Rivers Cuomo (Weezer)
Nostalgic, Sweet and Painful
In some ways, I feel like I was Nirvana's biggest fan in the Nineties. I'm sure there are a zillion people who would make that claim, but I was just so passionately in love with the music that it made me feel sick. It made my heart hurt. I can tell you the exact moment when I became aware of Nirvana: I was working at Tower Records on Sunset Boulevard in 1990, undergoing my yearlong transformation from being a speed-metal guitar player from New England to being an alternative songwriter and singer. The other, far-hipper employees at Tower kind of educated me. I remember they played "Sliver" for me, and I was immediately in love. It had the aggression that I needed from my upbringing as a metalhead, but paired with strong, major-key chord progressions and catchy, emotional melodies and lyrics that felt so nostalgic and sweet and painful. It just sounded like it was coming from the deepest part inside of me – a part which I hadn't yet come close to articulating in my own music.

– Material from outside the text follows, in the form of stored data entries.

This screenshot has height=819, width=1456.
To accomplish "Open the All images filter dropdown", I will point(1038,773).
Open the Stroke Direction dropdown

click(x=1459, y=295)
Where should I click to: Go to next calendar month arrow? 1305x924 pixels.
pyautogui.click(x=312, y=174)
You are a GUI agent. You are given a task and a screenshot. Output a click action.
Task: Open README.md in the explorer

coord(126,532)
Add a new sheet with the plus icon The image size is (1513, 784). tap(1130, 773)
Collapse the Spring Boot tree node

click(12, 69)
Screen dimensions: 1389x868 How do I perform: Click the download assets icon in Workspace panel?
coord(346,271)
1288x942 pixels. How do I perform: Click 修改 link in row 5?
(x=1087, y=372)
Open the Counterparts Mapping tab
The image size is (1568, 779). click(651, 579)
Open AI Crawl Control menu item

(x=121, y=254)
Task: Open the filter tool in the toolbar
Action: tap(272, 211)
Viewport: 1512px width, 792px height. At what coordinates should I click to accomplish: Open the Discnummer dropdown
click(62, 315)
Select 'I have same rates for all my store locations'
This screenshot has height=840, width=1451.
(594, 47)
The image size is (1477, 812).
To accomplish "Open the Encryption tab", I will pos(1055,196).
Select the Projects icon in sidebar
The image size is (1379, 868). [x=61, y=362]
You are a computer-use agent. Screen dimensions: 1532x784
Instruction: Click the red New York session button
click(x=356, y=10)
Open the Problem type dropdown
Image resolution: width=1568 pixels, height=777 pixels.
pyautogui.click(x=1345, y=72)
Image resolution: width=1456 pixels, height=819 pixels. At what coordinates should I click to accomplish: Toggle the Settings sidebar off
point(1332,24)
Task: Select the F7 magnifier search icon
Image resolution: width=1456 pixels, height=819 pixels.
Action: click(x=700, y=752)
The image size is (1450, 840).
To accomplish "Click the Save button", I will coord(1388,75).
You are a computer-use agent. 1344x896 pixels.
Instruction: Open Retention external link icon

Nevermind felt so close to what I wanted to do. This was right around when Weezer started. It's impossible to avoid the conclusion that Nevermind really inspired us to go for it.
I remember my friends telling me that Kurt had died. It was such a great blow – not only to me, but to everyone in Weezer. It was very hard to listen to any other music for weeks after that. Nothing sounded as sincere as Nirvana's music. It took a long time for me to accept that any other music could be good in other ways. Including my own.